Both players can just sit there for an hour, yet even if they both believe that some intelligence will intervene and complete the game, it will not do so reliably, every time. In fact, it probably won’t at all, ever.
So even taking it into account as part of game play accomplishes nothing. And even if a waiter stumbles into the table and the black king falls over, the players disregard that action, because it is not part of official, recognized game play.
Science has tremendous credibility precisely because it follows rules, is statistically verifiable, and can be reproduced. If something else is integrated into that, in an effort to capitalize on its credibility, its credibility is lost.

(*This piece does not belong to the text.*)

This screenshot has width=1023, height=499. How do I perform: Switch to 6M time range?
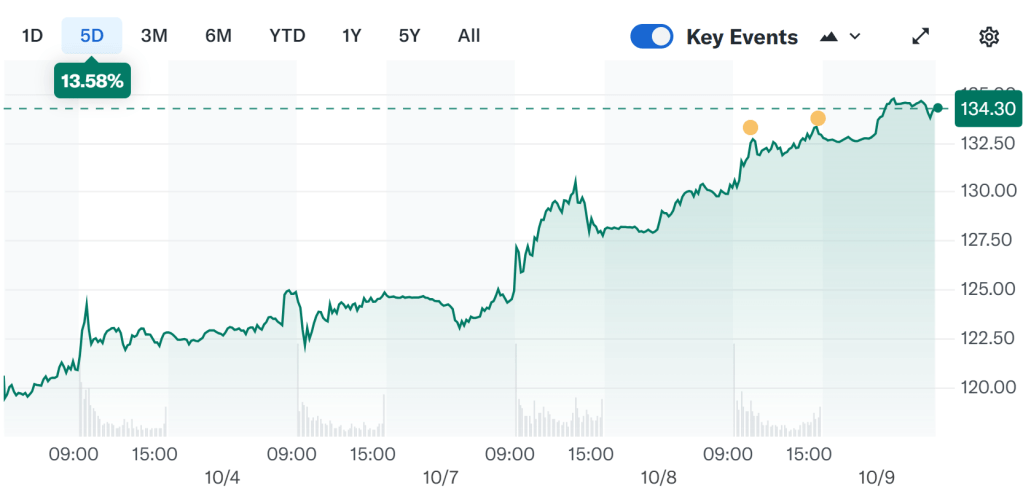point(218,36)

Look what harm Al Gore and his company of scoundrels has done to science, in the effort to glom on to its credibility for their own sordid purposes. The study of our climate has been set back decades because of this corruption.
And no matter what its motivation, Intelligent Design would have the same effect.
Like the surety of the Science of Anthropogenic Global Warming.
then there is the tale of Noah
How does Geology and Paleontology fit into this? Yes, certain rules are followed, but how is it statistically verifiable and reproduceable?
I agree that the natural world should be studied as a closed system even though I don't believe it is, however, if scientists are going to refrain from drawing conclusions of ID, they should also refrain from drawing conclusions of not ID, based on these studies. ID exists precisely because of the latter. Also, science needs to admit that it knows very little, compared to all that there is to know, and it will always be that way. A little humility would help credibility.
So if I come upon a beautiful house, built next to a desert oasis .. It just ‘happened’ to build itself .. by accident?
Wait .. a human being Must be much simpler to ‘accidentally’ come together. (I understand now) /sarc
Disingenuous for you to link science with AGW. Nay, dishonest.